2. With respect to the Options, Xxxxxxx shall exercise the Options, in whole or in part, as directed by ITH, provided that ITH, as the beneficial owner of the Options, shall be required to pay the exercise price therefor and any other fees or costs required to be borne by the holder thereof. Upon exercise of the Options, Xxxxxxx and ITH shall promptly take any and an actions and execute any and all instruments and documents as may be necessary to effectuate the transfer of the Option Shares into the name of ITH. From the date of exercise of the Options until the date upon which the Option Shares are effectively transferred into the name of ITH, ITH shall be the beneficial owner of the Option Shares, and as such shall be entitled to all dividends and distributions in respect thereof, all proceeds of any disposition thereof and all voting and other rights incident thereto.
3. With respect to any other Securities received by Xxxxxxx in his capacity as a director of the Company, Xxxxxxx and ITH shall take any and all actions and execute any and all instruments and documents as may be necessary to effectuate the transfer of such Securities into the name of ITH as soon as such Securities can be so transferred. From the date on which any such Securities are issued to Xxxxxxx until the date upon which such Securities are effectively transferred into the name of ITH, ITH shall be the beneficial owner of such Securities, and as such shall be entitled to all dividends and distributions in respect thereof, all proceeds of any disposition thereof and all voting and other rights incident thereto.
4. Notwithstanding the foregoing, in no event shall Xxxxxxx or ITH be required to take any action with respect to any of the Securities if such action would be in violation of any applicable laws concerning the issuance of securities.
5. ITH shall be treated for United States Federal income tax purposes as the owner of all Securities of the Company that Xxxxxxx holds as nominee pursuant to this Agreement.

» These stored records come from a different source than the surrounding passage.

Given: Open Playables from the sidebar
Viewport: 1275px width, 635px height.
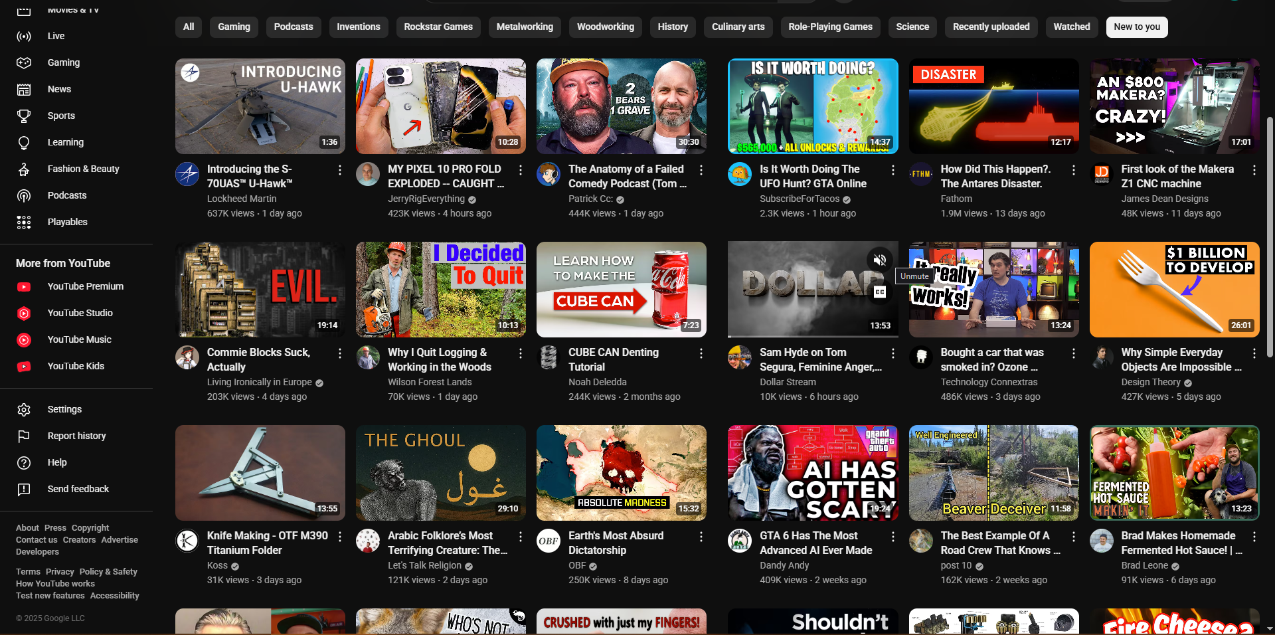Looking at the screenshot, I should point(67,222).
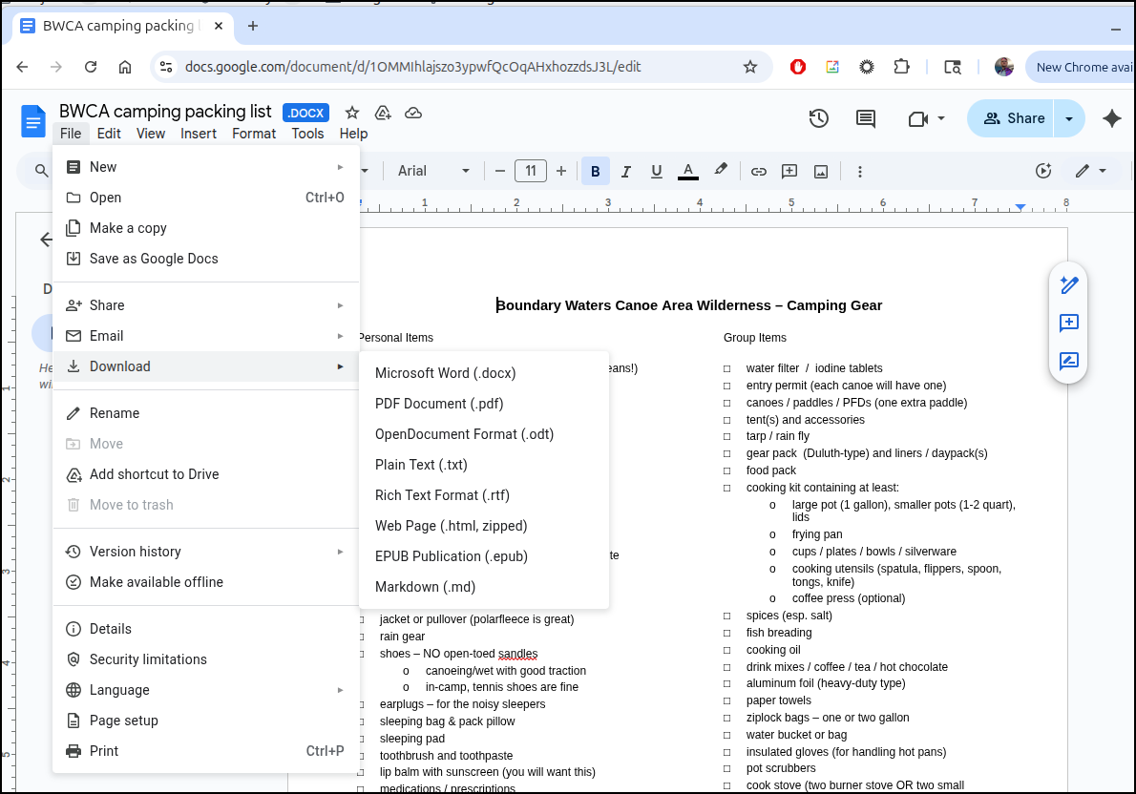The height and width of the screenshot is (794, 1136).
Task: Open the editing mode pencil dropdown
Action: [1090, 171]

Accordingly, the Company shall not issue a Form 1099 to Xxxxxxx on account of the Options, the Option Shares or any other Securities hereafter issued to Xxxxxxx in his capacity as a director of the Company.

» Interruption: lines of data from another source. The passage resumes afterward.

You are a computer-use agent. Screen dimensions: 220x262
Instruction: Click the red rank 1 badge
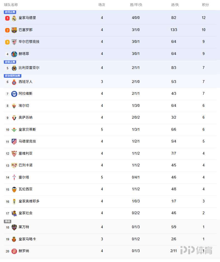click(x=7, y=18)
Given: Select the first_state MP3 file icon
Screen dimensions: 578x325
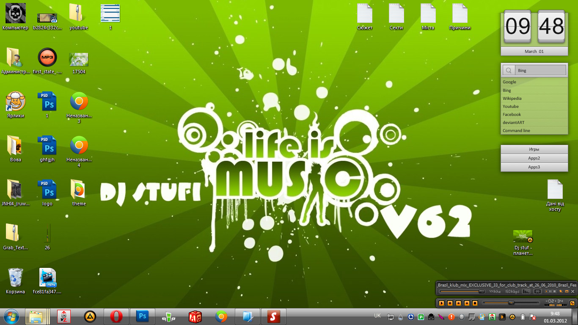Looking at the screenshot, I should 47,58.
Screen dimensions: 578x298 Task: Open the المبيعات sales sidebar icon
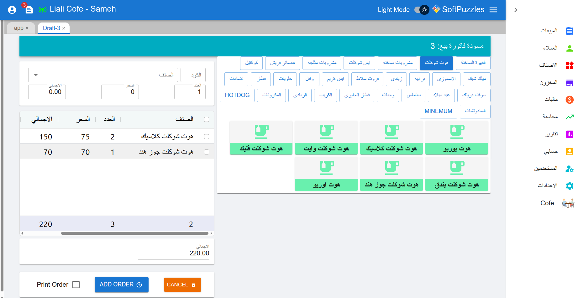tap(569, 31)
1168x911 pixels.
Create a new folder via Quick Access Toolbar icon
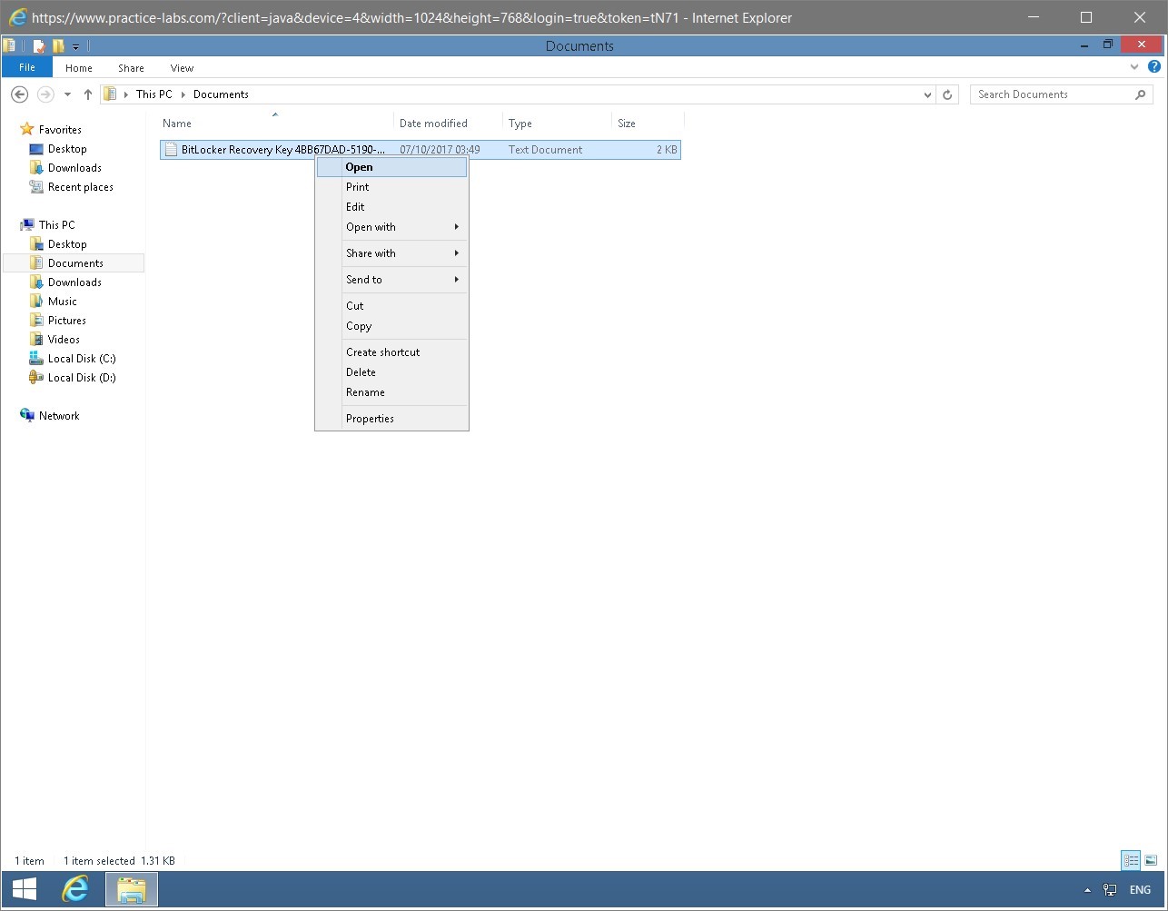[58, 45]
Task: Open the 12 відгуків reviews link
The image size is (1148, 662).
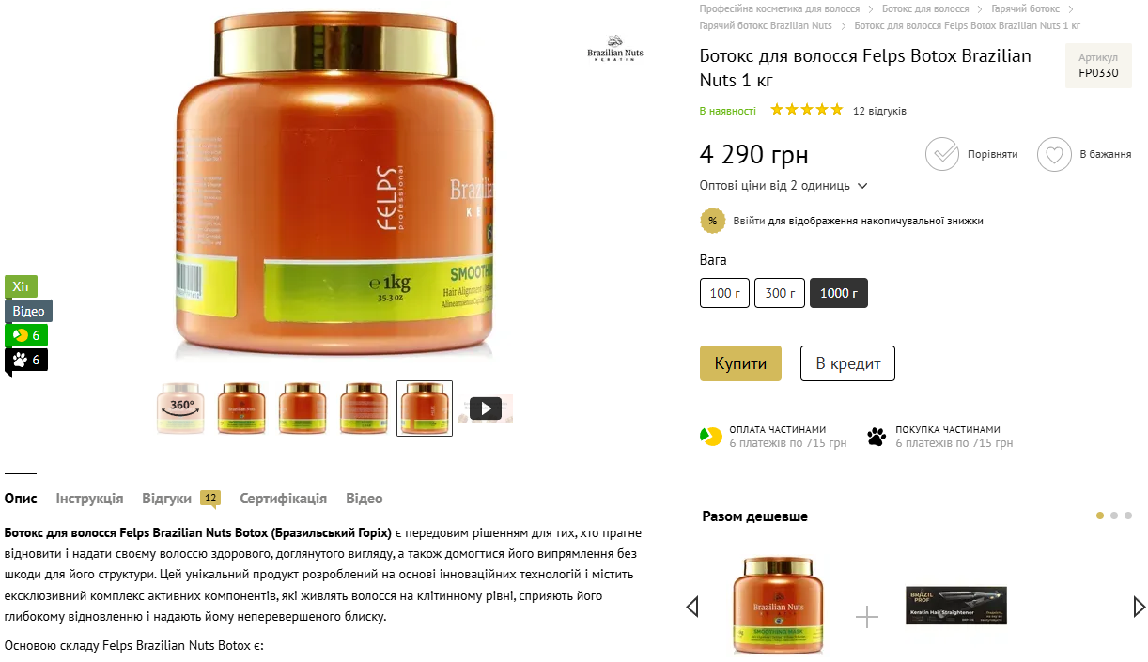Action: click(879, 111)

6. ITH shall indemnify and hold harmless Xxxxxxx from and against all expenses, liabilities and losses (collectively, including attorneys’ fees, judgments, fines, taxes or penalties, “Losses”) reasonably incurred or suffered by Xxxxxxx as a result of his holding the Securities as ITH’s nominee pursuant to the terms of this Agreement, provided that Xxxxxxx shall not be indemnified for any Losses incurred or suffered by him that are attributable to his gross negligence, willful misconduct or knowing violation of law.

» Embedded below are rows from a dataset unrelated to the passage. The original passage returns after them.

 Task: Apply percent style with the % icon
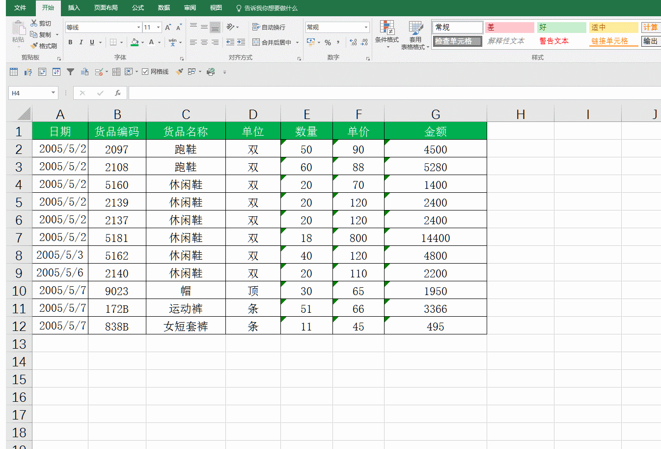click(x=327, y=43)
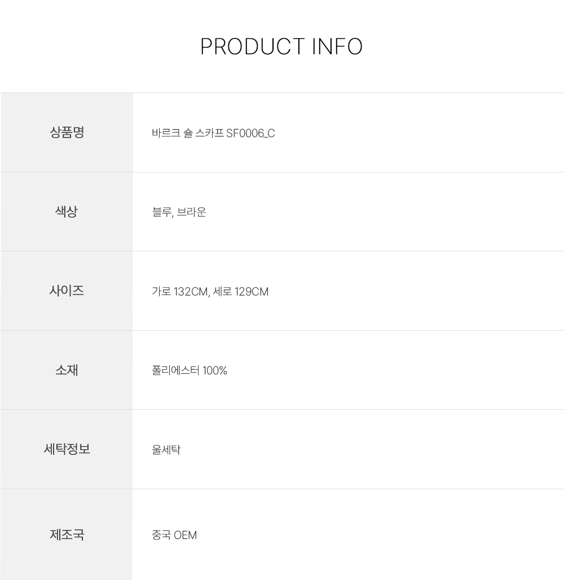The width and height of the screenshot is (564, 580).
Task: Select the 소재 row label
Action: [x=67, y=370]
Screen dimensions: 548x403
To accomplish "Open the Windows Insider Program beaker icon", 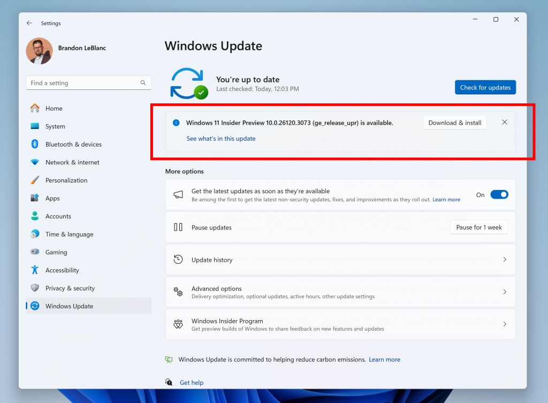I will point(178,324).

7. This Agreement shall be construed in accordance with and governed by the internal laws of the State of Delaware, without giving effect to any conflicts or choice of law provisions that would cause the application of the domestic substantive laws of any other jurisdiction.
8. This Agreement maybe executed in any number of counterparts with the same effect as if all parties hereto had signed the same document, and all counterparts shall be construed together and shall constitute one instrument.
9. This Agreement constitutes the full and entire understanding and agreement among the parties hereto pertaining to the subject matter hereof and supersedes all prior understandings and agreements pertaining thereto, whether oral or written.
IN WITNESS WHEREOF, the parties hereto have executed this Agreement as of the date first above stated.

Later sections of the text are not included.